Reproduce every line of the listing below word for word, with nothing changed or left out.

--- begin Entries ---

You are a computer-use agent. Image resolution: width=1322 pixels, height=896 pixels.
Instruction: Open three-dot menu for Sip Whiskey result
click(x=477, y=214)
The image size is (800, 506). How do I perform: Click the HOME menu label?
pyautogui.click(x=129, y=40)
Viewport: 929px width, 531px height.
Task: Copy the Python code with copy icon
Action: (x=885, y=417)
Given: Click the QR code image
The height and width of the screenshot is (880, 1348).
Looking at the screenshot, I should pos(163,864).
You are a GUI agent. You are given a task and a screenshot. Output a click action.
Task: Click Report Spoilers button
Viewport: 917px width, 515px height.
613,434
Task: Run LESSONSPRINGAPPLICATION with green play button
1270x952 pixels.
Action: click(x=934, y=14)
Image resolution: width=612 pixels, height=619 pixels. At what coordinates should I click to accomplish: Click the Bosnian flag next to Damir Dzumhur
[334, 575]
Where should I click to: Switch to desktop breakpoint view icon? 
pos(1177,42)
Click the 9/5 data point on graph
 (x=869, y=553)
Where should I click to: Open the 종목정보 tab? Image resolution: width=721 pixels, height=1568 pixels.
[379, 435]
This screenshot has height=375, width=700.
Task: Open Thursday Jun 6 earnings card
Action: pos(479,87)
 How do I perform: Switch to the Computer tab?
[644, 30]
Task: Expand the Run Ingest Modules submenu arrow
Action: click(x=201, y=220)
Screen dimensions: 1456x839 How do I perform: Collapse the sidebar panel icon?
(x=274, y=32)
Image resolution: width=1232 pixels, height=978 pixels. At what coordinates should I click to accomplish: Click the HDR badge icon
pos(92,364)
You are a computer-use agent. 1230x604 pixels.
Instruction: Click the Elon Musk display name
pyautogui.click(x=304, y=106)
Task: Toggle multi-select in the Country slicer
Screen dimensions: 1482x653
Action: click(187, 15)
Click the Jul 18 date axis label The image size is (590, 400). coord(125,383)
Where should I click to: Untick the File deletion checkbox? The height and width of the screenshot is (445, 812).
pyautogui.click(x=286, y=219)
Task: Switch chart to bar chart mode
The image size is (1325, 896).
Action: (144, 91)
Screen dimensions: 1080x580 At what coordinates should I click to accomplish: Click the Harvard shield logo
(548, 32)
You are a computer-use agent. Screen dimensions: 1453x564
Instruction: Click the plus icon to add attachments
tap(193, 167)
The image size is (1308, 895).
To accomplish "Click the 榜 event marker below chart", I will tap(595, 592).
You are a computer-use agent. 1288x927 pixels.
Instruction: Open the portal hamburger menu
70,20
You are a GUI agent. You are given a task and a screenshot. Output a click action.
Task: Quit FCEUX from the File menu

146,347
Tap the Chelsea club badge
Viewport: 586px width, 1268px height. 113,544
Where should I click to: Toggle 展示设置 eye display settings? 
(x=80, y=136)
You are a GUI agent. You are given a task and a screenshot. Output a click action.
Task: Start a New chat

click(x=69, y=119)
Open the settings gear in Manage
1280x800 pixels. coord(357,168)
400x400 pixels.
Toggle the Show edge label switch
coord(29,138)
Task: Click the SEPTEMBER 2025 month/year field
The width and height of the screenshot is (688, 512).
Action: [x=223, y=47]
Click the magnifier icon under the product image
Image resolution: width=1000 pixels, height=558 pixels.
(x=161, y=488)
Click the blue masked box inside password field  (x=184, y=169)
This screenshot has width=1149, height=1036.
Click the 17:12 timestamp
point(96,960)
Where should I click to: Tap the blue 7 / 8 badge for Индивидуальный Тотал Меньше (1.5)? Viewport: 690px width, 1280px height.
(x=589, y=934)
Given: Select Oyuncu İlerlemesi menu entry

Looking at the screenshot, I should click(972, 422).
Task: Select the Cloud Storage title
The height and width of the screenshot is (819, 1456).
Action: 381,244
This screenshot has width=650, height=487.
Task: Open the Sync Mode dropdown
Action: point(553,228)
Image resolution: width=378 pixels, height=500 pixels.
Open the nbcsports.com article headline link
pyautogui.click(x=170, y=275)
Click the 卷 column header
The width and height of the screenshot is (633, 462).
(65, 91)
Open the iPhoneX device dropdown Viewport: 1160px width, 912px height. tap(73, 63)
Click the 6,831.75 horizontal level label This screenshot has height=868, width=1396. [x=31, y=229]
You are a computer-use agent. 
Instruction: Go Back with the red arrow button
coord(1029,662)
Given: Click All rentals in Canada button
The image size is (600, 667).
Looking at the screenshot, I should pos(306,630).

--- end Entries ---

Response below
You are a computer-use agent. Image resolution: width=1322 pixels, height=896 pixels.
Instruction: Open three-dot menu for Sip Whiskey result
click(x=477, y=214)
The image size is (800, 506). How do I perform: Click the HOME menu label?
pyautogui.click(x=129, y=40)
Viewport: 929px width, 531px height.
Task: Copy the Python code with copy icon
Action: (x=885, y=417)
Given: Click the QR code image
The height and width of the screenshot is (880, 1348).
Looking at the screenshot, I should pos(163,864).
You are a GUI agent. You are given a task and a screenshot. Output a click action.
Task: Click Report Spoilers button
Viewport: 917px width, 515px height.
613,434
Task: Run LESSONSPRINGAPPLICATION with green play button
1270x952 pixels.
Action: click(x=934, y=14)
Image resolution: width=612 pixels, height=619 pixels. At what coordinates should I click to accomplish: Click the Bosnian flag next to Damir Dzumhur
[334, 575]
Where should I click to: Switch to desktop breakpoint view icon? 
pos(1177,42)
Click the 9/5 data point on graph
 (x=869, y=553)
Where should I click to: Open the 종목정보 tab? Image resolution: width=721 pixels, height=1568 pixels.
[379, 435]
This screenshot has height=375, width=700.
Task: Open Thursday Jun 6 earnings card
Action: pos(479,87)
 How do I perform: Switch to the Computer tab?
[644, 30]
Task: Expand the Run Ingest Modules submenu arrow
Action: click(x=201, y=220)
Screen dimensions: 1456x839 How do I perform: Collapse the sidebar panel icon?
(x=274, y=32)
Image resolution: width=1232 pixels, height=978 pixels. At what coordinates should I click to accomplish: Click the HDR badge icon
pos(92,364)
You are a computer-use agent. 1230x604 pixels.
Instruction: Click the Elon Musk display name
pyautogui.click(x=304, y=106)
Task: Toggle multi-select in the Country slicer
Screen dimensions: 1482x653
Action: click(187, 15)
Click the Jul 18 date axis label The image size is (590, 400). coord(125,383)
Where should I click to: Untick the File deletion checkbox? The height and width of the screenshot is (445, 812).
pyautogui.click(x=286, y=219)
Task: Switch chart to bar chart mode
The image size is (1325, 896).
Action: (144, 91)
Screen dimensions: 1080x580 At what coordinates should I click to accomplish: Click the Harvard shield logo
(548, 32)
You are a computer-use agent. Screen dimensions: 1453x564
Instruction: Click the plus icon to add attachments
tap(193, 167)
The image size is (1308, 895).
To accomplish "Click the 榜 event marker below chart", I will tap(595, 592).
You are a computer-use agent. 1288x927 pixels.
Instruction: Open the portal hamburger menu
70,20
You are a GUI agent. You are given a task and a screenshot. Output a click action.
Task: Quit FCEUX from the File menu

146,347
Tap the Chelsea club badge
Viewport: 586px width, 1268px height. 113,544
Where should I click to: Toggle 展示设置 eye display settings? 
(x=80, y=136)
You are a GUI agent. You are given a task and a screenshot. Output a click action.
Task: Start a New chat

click(x=69, y=119)
Open the settings gear in Manage
1280x800 pixels. coord(357,168)
400x400 pixels.
Toggle the Show edge label switch
coord(29,138)
Task: Click the SEPTEMBER 2025 month/year field
The width and height of the screenshot is (688, 512).
Action: [x=223, y=47]
Click the magnifier icon under the product image
Image resolution: width=1000 pixels, height=558 pixels.
(x=161, y=488)
Click the blue masked box inside password field  (x=184, y=169)
This screenshot has width=1149, height=1036.
Click the 17:12 timestamp
point(96,960)
Where should I click to: Tap the blue 7 / 8 badge for Индивидуальный Тотал Меньше (1.5)? Viewport: 690px width, 1280px height.
(x=589, y=934)
Given: Select Oyuncu İlerlemesi menu entry

Looking at the screenshot, I should click(972, 422).
Task: Select the Cloud Storage title
The height and width of the screenshot is (819, 1456).
Action: 381,244
This screenshot has width=650, height=487.
Task: Open the Sync Mode dropdown
Action: point(553,228)
Image resolution: width=378 pixels, height=500 pixels.
Open the nbcsports.com article headline link
pyautogui.click(x=170, y=275)
Click the 卷 column header
The width and height of the screenshot is (633, 462).
(65, 91)
Open the iPhoneX device dropdown Viewport: 1160px width, 912px height. tap(73, 63)
Click the 6,831.75 horizontal level label This screenshot has height=868, width=1396. [x=31, y=229]
You are a computer-use agent. 
Instruction: Go Back with the red arrow button
coord(1029,662)
Given: Click All rentals in Canada button
The image size is (600, 667).
Looking at the screenshot, I should pos(306,630).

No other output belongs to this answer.